**Exercise brief**
Two lines mark the range in the entries below: the one holding "The image size is (851, 994)." and the one holding "Task: Open the Herramientas sidebar icon". Set down those two and all lines between them, exactly.

**Supplied material**
[Start of section]

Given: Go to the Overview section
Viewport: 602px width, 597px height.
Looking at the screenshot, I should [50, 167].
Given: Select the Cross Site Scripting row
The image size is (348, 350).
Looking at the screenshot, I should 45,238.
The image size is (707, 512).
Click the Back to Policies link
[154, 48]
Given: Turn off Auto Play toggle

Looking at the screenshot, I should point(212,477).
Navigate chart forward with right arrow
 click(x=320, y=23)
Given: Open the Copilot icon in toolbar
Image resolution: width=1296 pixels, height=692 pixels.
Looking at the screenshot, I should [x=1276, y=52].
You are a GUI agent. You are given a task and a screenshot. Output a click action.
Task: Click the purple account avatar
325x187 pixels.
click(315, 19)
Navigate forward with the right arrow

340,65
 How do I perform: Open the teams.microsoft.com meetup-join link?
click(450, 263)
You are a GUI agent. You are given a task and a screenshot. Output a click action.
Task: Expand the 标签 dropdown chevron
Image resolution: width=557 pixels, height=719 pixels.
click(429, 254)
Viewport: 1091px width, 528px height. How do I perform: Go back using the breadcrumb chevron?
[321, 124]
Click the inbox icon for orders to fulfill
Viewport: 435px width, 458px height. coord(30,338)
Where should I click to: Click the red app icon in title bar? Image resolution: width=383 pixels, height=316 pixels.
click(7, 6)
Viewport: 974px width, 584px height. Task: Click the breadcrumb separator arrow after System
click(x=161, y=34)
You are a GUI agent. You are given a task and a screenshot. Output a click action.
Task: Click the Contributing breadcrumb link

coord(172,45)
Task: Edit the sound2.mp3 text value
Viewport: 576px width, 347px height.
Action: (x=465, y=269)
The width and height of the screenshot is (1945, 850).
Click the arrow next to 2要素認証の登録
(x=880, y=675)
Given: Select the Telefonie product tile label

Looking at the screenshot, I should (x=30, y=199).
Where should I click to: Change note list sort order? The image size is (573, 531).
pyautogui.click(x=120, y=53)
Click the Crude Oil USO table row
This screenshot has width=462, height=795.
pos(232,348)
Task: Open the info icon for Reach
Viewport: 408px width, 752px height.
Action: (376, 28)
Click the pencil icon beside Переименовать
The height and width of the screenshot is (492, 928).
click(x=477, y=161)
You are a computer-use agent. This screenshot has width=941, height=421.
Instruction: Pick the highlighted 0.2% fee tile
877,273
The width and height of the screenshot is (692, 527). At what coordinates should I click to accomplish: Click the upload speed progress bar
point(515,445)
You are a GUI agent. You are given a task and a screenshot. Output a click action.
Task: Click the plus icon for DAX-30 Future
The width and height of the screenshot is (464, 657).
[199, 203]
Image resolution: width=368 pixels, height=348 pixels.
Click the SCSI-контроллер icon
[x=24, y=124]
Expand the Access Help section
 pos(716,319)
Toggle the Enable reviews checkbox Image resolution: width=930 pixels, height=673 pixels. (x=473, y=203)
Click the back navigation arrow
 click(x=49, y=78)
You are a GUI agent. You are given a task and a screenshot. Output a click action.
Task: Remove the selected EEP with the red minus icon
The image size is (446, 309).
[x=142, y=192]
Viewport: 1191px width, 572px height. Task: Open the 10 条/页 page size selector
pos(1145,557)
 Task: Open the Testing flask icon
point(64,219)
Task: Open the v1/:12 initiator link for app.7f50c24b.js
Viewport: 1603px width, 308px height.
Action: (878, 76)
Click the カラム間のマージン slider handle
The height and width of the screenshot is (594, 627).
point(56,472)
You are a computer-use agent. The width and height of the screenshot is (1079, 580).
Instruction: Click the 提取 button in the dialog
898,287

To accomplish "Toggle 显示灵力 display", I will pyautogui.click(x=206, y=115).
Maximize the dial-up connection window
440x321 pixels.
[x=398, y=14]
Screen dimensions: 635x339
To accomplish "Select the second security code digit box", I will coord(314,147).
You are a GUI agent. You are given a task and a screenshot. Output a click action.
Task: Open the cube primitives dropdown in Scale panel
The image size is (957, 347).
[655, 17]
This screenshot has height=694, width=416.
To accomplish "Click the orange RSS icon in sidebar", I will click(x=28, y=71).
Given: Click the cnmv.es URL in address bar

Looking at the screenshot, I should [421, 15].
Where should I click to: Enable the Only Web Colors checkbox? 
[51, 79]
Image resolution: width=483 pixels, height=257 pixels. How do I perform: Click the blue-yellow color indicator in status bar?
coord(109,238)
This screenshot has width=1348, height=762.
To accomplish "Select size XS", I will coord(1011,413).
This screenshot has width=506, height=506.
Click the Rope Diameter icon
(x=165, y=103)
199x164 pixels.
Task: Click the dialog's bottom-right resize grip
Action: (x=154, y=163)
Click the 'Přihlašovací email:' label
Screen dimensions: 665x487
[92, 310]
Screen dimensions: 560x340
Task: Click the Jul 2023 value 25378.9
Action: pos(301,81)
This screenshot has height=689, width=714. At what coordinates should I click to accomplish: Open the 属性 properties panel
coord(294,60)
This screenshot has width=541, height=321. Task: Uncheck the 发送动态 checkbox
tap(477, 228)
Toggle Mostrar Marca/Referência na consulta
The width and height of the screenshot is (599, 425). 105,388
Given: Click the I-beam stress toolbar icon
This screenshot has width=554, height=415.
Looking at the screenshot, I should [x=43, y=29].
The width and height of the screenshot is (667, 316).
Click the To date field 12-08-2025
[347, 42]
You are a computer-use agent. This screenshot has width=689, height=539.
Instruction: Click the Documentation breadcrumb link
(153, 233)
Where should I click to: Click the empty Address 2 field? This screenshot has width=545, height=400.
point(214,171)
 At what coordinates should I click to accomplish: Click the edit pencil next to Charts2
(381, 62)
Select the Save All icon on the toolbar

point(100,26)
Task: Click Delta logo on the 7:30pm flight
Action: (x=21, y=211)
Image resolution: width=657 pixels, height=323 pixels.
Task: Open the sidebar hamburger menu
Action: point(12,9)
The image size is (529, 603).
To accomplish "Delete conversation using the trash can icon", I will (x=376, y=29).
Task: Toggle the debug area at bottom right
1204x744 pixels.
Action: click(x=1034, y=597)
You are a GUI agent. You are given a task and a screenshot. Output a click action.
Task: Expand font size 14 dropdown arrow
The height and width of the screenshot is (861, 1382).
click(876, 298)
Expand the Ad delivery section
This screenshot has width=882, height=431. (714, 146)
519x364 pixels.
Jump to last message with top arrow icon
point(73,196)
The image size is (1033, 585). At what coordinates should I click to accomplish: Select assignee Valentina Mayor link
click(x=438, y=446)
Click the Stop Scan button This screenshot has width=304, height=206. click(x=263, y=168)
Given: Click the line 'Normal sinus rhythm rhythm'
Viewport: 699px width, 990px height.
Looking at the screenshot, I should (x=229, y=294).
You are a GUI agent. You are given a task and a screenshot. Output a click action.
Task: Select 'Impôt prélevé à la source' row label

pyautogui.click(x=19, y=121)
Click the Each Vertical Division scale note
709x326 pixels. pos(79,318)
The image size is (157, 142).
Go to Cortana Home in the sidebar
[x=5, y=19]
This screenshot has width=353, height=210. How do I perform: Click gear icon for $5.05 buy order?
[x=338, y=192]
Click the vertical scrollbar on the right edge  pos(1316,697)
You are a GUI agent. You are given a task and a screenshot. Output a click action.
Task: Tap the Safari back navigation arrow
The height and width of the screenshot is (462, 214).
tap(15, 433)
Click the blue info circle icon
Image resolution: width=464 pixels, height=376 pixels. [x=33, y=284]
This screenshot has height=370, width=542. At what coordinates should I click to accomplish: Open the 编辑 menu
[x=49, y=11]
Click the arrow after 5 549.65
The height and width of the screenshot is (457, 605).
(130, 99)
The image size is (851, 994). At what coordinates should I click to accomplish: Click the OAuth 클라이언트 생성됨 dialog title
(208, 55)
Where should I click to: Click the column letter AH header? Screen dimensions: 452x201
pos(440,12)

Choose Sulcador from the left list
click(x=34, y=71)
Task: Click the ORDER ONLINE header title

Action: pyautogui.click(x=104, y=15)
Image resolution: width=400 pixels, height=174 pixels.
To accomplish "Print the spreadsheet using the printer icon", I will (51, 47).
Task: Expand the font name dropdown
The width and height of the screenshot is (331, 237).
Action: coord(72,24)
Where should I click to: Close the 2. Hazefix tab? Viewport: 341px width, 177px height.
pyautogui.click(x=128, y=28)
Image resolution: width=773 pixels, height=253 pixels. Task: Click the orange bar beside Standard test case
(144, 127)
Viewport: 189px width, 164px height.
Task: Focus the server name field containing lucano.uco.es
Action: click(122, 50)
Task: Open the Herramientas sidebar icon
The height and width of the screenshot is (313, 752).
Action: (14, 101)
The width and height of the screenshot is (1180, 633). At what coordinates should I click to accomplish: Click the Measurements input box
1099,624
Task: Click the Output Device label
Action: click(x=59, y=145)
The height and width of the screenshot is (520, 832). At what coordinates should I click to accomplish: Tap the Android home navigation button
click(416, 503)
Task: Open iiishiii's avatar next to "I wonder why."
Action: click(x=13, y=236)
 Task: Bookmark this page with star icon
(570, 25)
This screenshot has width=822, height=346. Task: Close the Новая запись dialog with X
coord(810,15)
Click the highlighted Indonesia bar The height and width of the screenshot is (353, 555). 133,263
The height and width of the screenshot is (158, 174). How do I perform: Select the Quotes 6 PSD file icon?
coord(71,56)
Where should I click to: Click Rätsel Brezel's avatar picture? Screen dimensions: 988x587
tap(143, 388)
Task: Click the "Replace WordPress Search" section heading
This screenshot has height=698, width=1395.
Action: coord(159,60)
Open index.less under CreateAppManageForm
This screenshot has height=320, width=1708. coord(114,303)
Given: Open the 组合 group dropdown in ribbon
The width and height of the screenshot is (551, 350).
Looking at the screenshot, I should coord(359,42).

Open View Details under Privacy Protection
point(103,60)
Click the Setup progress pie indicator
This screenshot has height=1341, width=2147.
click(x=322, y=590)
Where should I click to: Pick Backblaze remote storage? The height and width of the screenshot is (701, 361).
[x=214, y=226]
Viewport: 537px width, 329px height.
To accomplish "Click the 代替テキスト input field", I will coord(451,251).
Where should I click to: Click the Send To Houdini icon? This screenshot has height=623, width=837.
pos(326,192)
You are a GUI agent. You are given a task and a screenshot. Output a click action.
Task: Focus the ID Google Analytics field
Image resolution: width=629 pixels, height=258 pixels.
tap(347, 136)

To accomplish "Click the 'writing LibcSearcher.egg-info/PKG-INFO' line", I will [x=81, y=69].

[End of section]

**Response to this task**
The image size is (851, 994). At what coordinates should I click to accomplish: Click the OAuth 클라이언트 생성됨 dialog title
(208, 55)
Where should I click to: Click the column letter AH header? Screen dimensions: 452x201
pos(440,12)

Choose Sulcador from the left list
click(x=34, y=71)
Task: Click the ORDER ONLINE header title

Action: pyautogui.click(x=104, y=15)
Image resolution: width=400 pixels, height=174 pixels.
To accomplish "Print the spreadsheet using the printer icon", I will (51, 47).
Task: Expand the font name dropdown
The width and height of the screenshot is (331, 237).
Action: coord(72,24)
Where should I click to: Close the 2. Hazefix tab? Viewport: 341px width, 177px height.
pyautogui.click(x=128, y=28)
Image resolution: width=773 pixels, height=253 pixels. Task: Click the orange bar beside Standard test case
(144, 127)
Viewport: 189px width, 164px height.
Task: Focus the server name field containing lucano.uco.es
Action: click(122, 50)
Task: Open the Herramientas sidebar icon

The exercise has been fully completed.